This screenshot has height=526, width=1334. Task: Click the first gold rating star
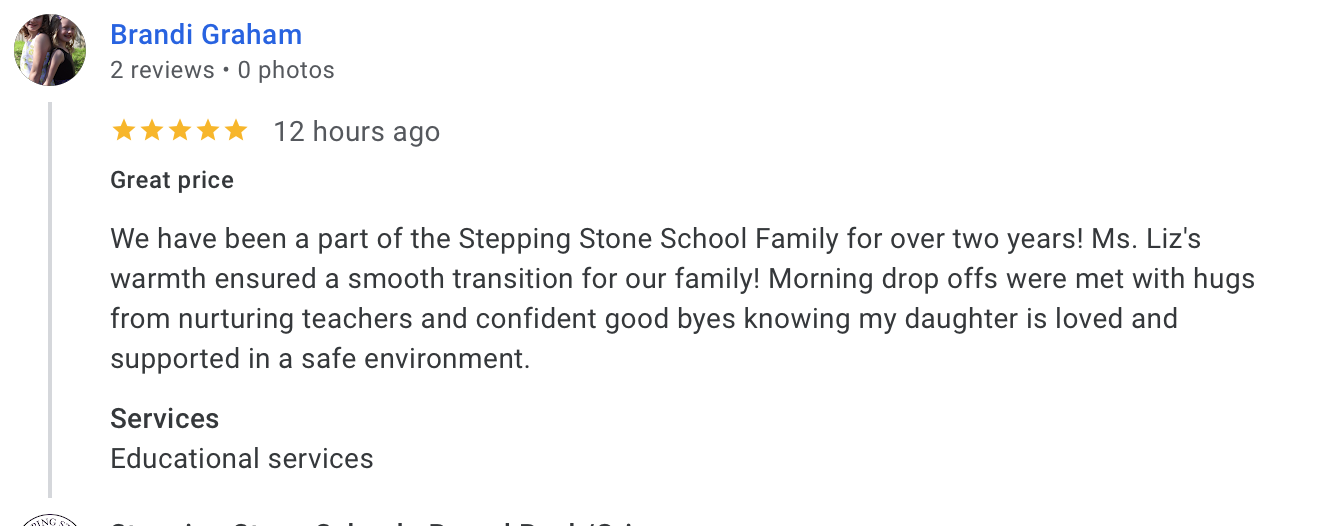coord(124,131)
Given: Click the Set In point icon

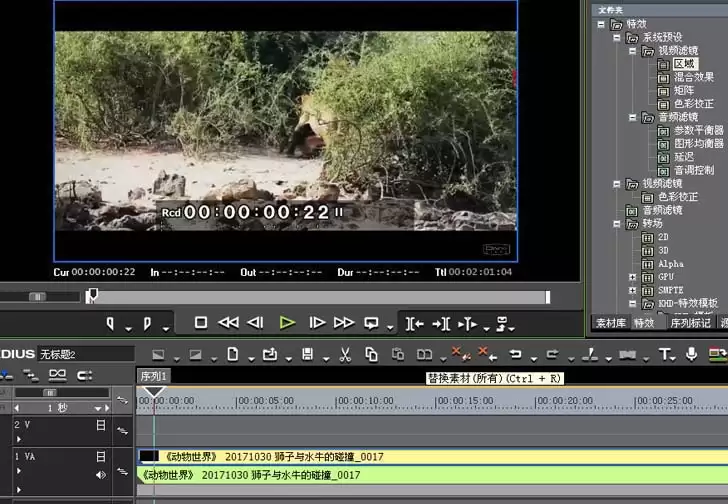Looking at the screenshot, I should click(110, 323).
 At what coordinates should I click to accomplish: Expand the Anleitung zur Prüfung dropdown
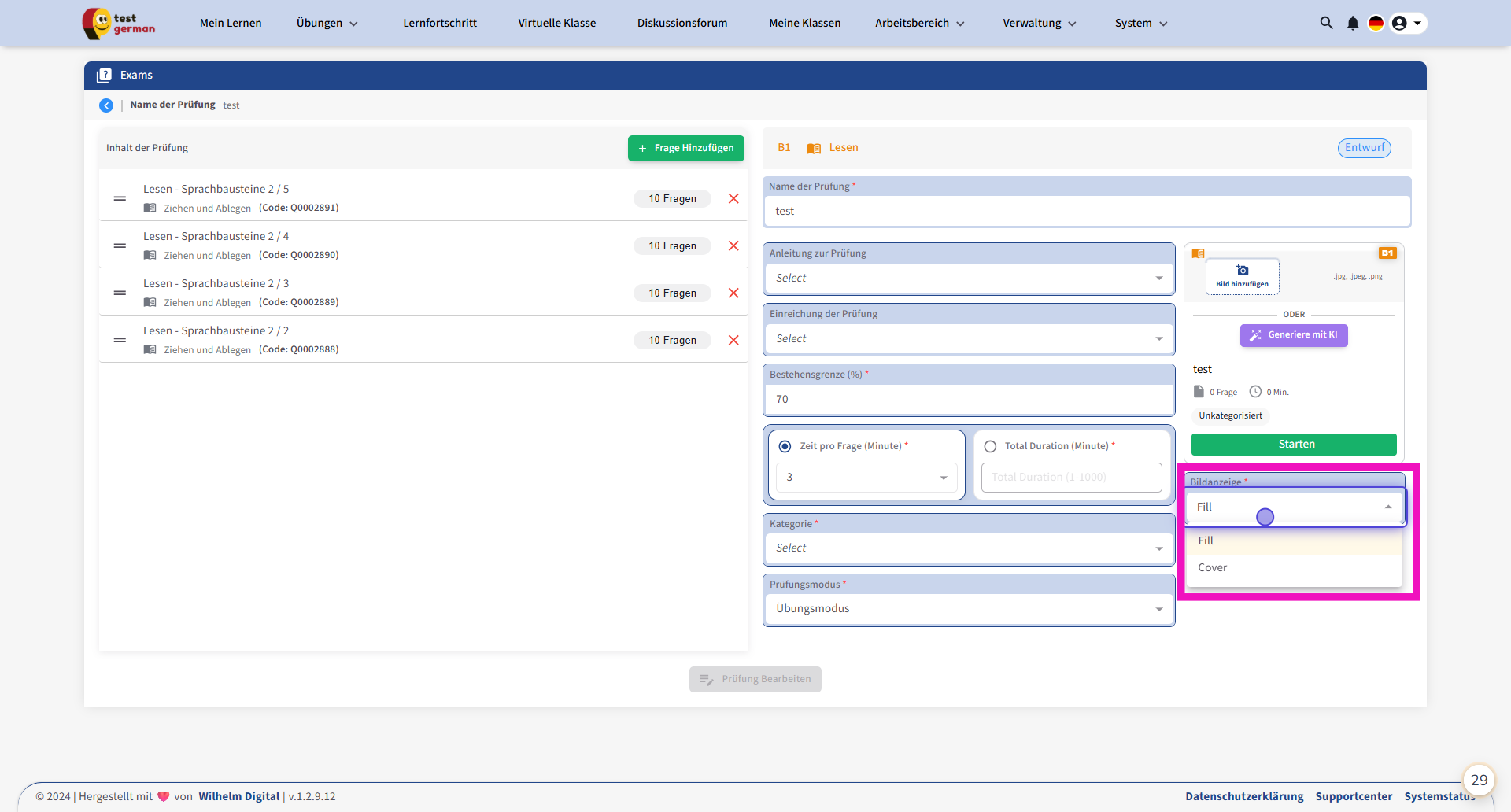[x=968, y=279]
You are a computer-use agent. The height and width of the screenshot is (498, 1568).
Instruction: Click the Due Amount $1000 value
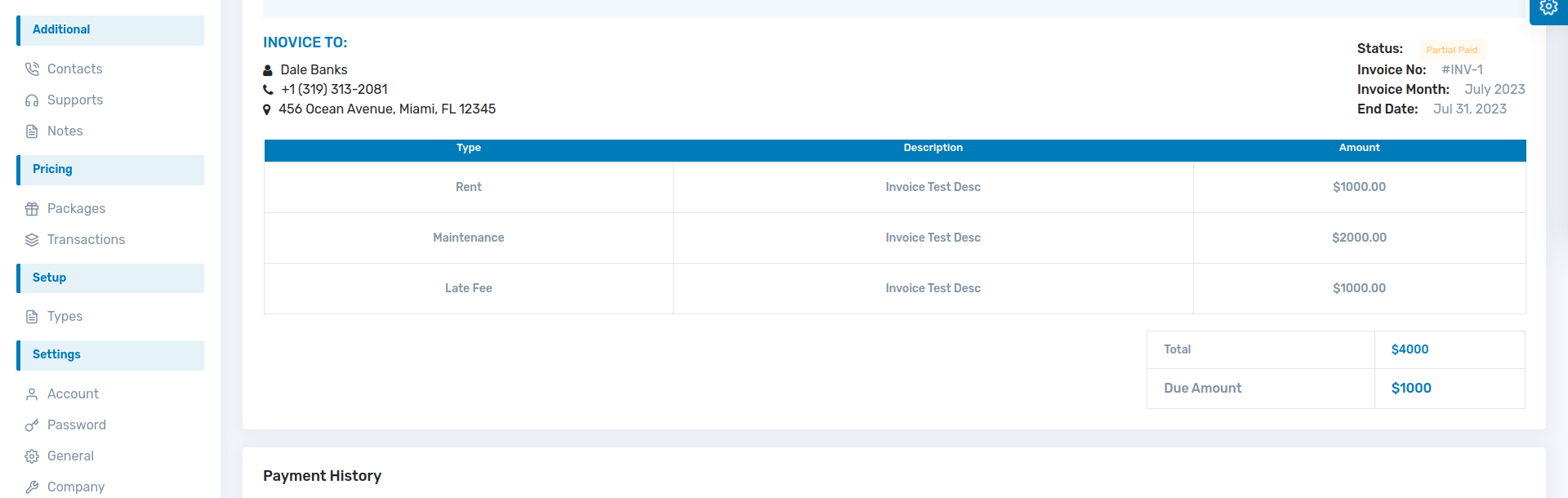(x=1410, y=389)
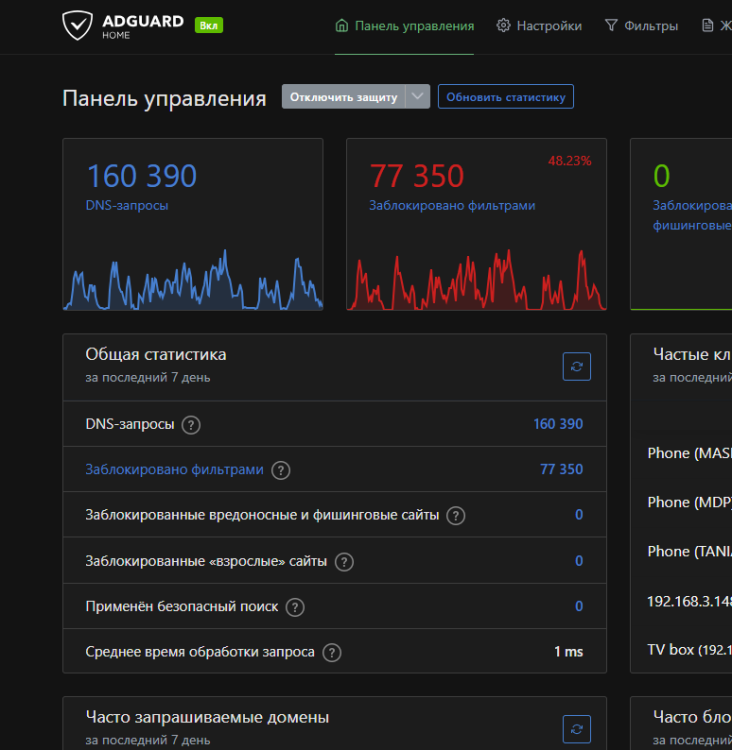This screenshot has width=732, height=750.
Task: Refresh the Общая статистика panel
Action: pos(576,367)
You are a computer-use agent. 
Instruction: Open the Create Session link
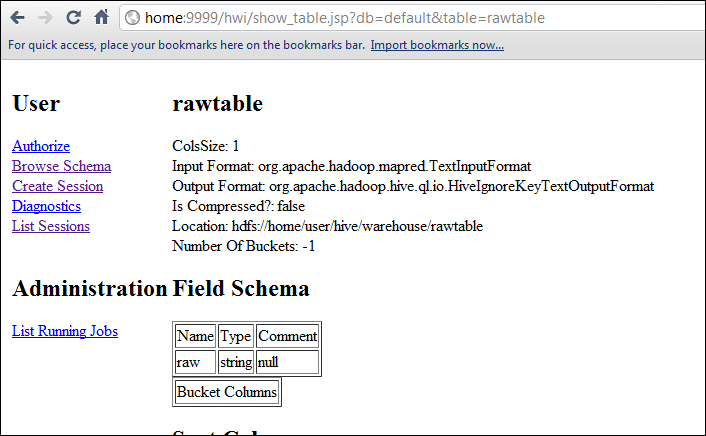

## Problem statement
Copy out all of the text in the material above, word for word, and leave the pictures out.

## Reply
This screenshot has height=526, width=1334. Task: Click the first gold rating star
coord(124,131)
Given: Click the Set In point icon

Looking at the screenshot, I should click(110, 323).
 At what coordinates should I click to accomplish: Expand the Anleitung zur Prüfung dropdown
[x=968, y=279]
You are a computer-use agent. The height and width of the screenshot is (498, 1568).
Instruction: Click the Due Amount $1000 value
(x=1410, y=389)
This screenshot has width=732, height=750.
Task: Refresh the Общая статистика panel
Action: pos(576,367)
You are a computer-use agent. 
Instruction: Open the Create Session link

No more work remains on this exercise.